Click the three-dot menu (⋮) on any document row to access:

ActionDescription
Open DocumentNavigate to the original source document
View StatsSee detailed document statistics
Re-SyncForce a fresh sync of this document
TagsManage tags assigned to this document
DeleteRemove the document and its vector chunks

Understanding Document Re-Sync

The Re-Sync action reprocesses a document from scratch. When you resync a document, the system:

  1. Deletes existing chunks - Removes all vector embeddings for that document from your vector store
  2. Re-fetches content - For cloud sources (Confluence, Drive), fetches the latest content from the source
  3. Re-chunks the content - Splits the document using your current chunking settings
  4. Re-embeds all chunks - Generates new vector embeddings using your current embedding model
  5. Stores new vectors - Saves the fresh embeddings to your vector store

When to Re-Sync Documents

ScenarioWhy Resync Helps
Changed embedding modelSwitched from text-embedding-ada-002 to text-embedding-3-small - old embeddings are incompatible with new ones
Changed embedding providerMoved from OpenAI to Cohere - embeddings have different dimensions and can't be mixed
Updated chunking settingsChanged chunk size from 512 to 1024 tokens - existing chunks don't reflect new settings
Source document changedSomeone updated the Confluence page or Google Doc - your vectors contain stale content
Previous sync failedDocument shows "Error" status - resync after fixing your API key or config
Changed vector storeSwitched from Supabase to Pinecone - need to populate the new store
Important

If you change your embedding model or provider, you should resync all documents to ensure consistent search results. Mixing embeddings from different models produces poor search quality because each model encodes meaning differently.

Enhanced Re-Sync with Contextual Retrieval

When you click Re-Sync on a document, a dialog appears offering two sync modes:

Standard Re-Sync

The default mode that uses your current chunking settings to split and embed the document. This is fast and cost-effective for most use cases.

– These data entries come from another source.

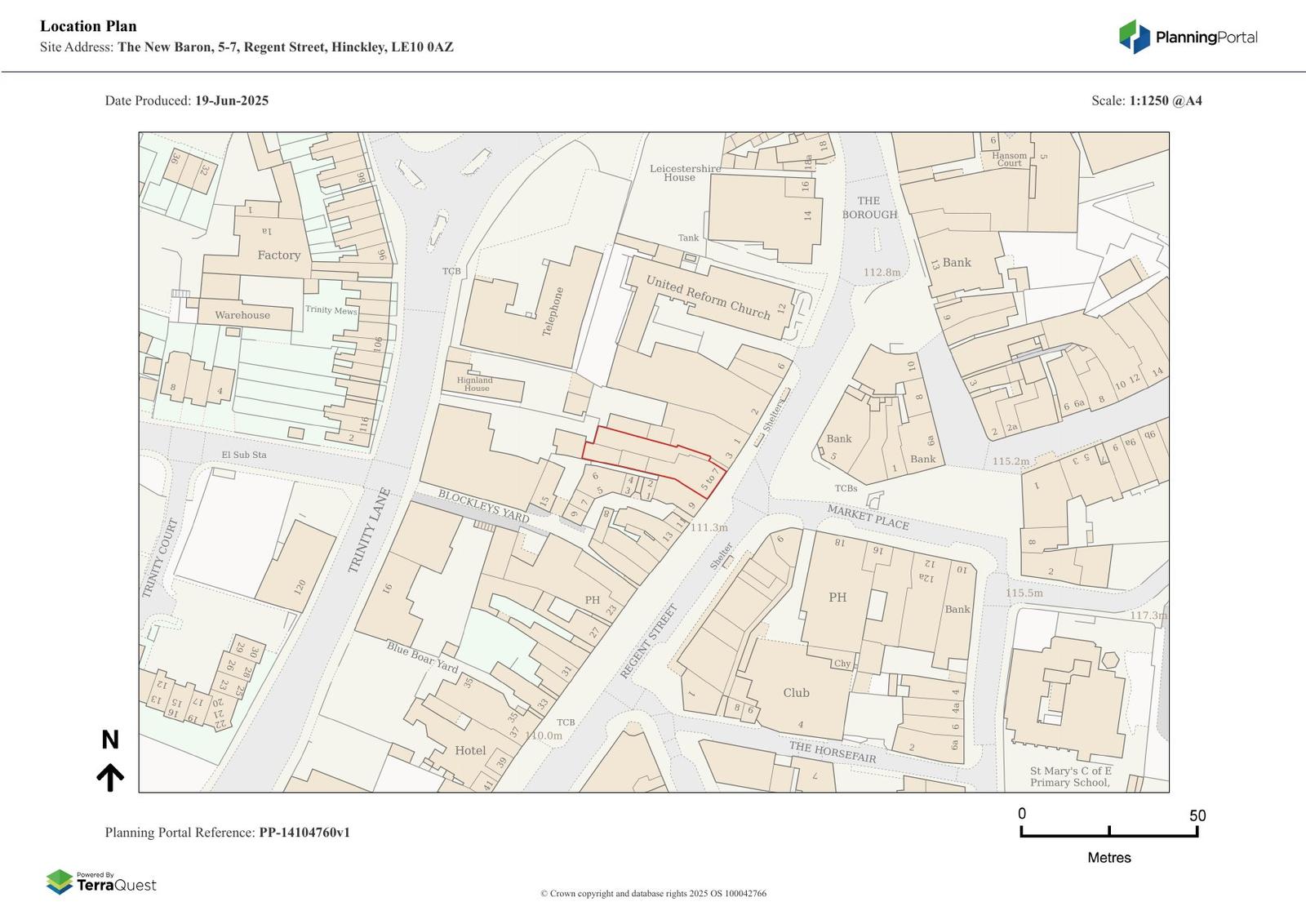
Task: Click the BLOCKLEYS YARD street name
Action: pos(483,506)
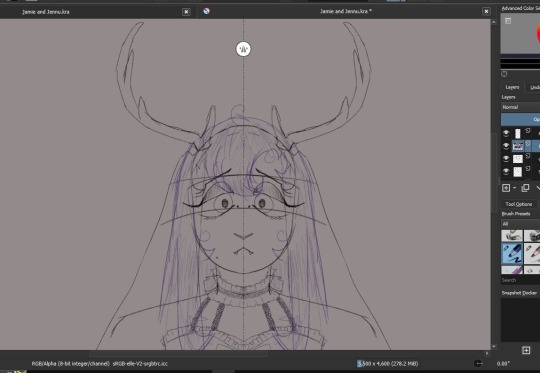This screenshot has height=373, width=540.
Task: Select the blue ink pen brush preset
Action: [512, 253]
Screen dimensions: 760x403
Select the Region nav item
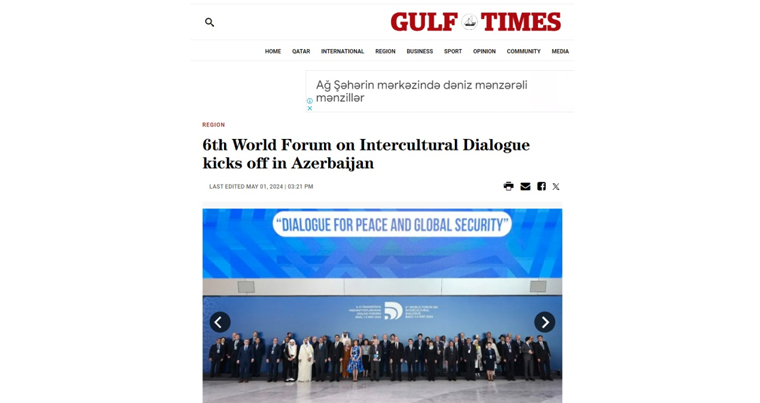pos(385,51)
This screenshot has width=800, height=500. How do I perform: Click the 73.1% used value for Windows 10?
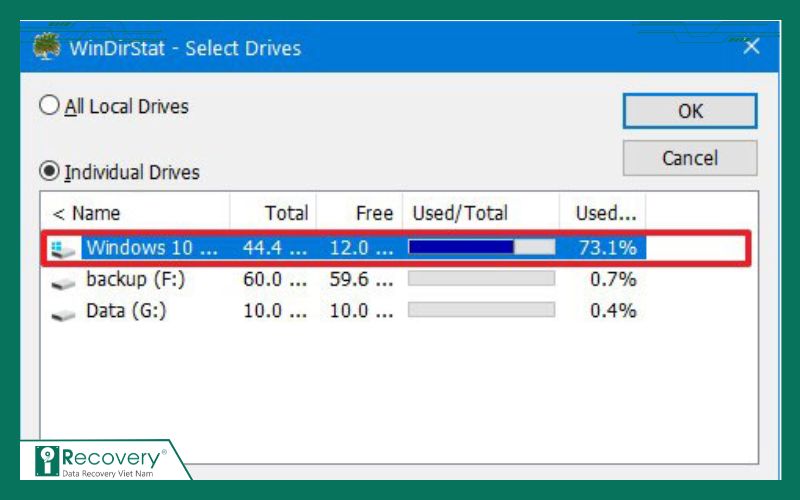[607, 248]
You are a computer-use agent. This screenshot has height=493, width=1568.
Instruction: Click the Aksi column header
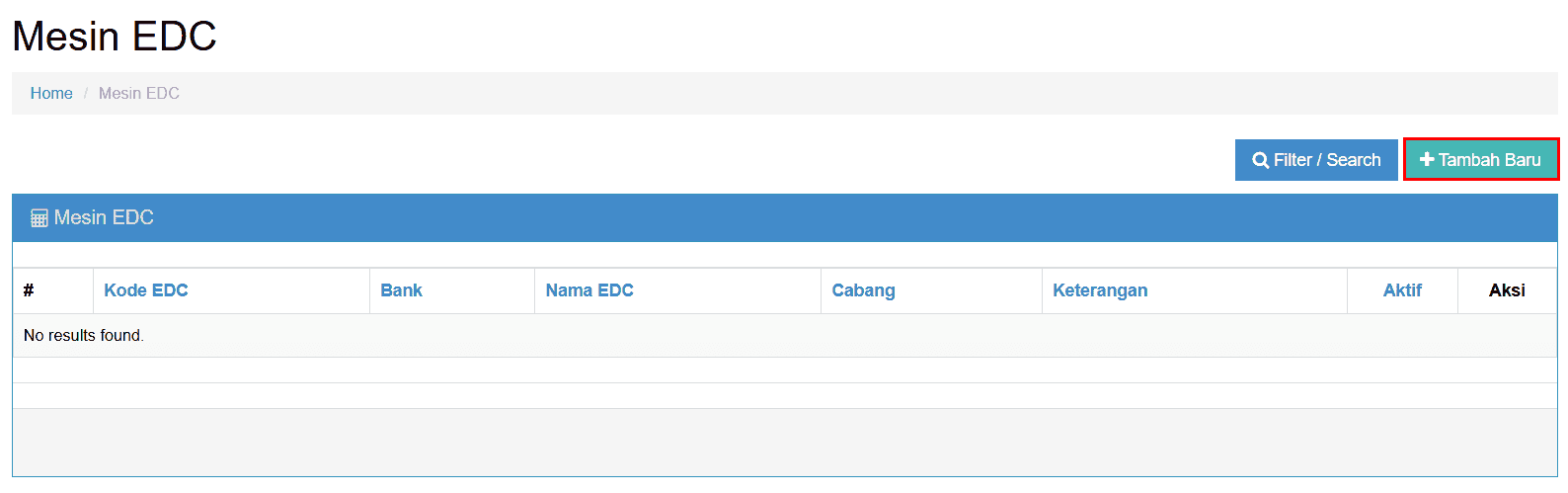coord(1507,290)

Enhanced with Contextual Retrieval

This advanced mode uses an LLM to generate a brief context statement (1-2 sentences) for each chunk before embedding. The context situates the chunk within the overall document, dramatically improving retrieval accuracy.

How it works:

  1. Document is chunked using your current settings
  2. For each chunk, the LLM generates a context prefix like:

    "This chunk is from the Vector Data Loader documentation, specifically the 'OAuth Setup' section under 'Authentication', discussing token refresh mechanisms."

  3. The context is prepended to each chunk before embedding
  4. When you search, the enhanced embeddings better match relevant queries

Benefits

  • ~49% fewer retrieval failures (based on Anthropic's research)
  • Better semantic matching for out-of-context queries
  • Improved relevance when document structure matters

Cost Estimate

Before processing, the dialog shows:

  • Document size in tokens
  • Number of chunks to process
  • LLM provider and model being used
  • Estimated cost (typically $0.01-0.10 for most documents)

Requirements

  • LLM must be configured in Settings > LLM Model
  • Uses your LLM API credits (not Vector Data Loader quota)
  • Works with any configured LLM provider (OpenAI, Anthropic)

When to Use Enhanced Mode

ScenarioRecommendation
Important documentsUse enhanced for key reference docs you search frequently
Long technical docsEnhanced helps with multi-section documents
General contentStandard mode is usually sufficient
Many documentsStandard for bulk; enhanced selectively for important ones
tip

Contextual retrieval is most beneficial for documents where chunks might be searched out of context. For short, focused documents, standard sync is often sufficient.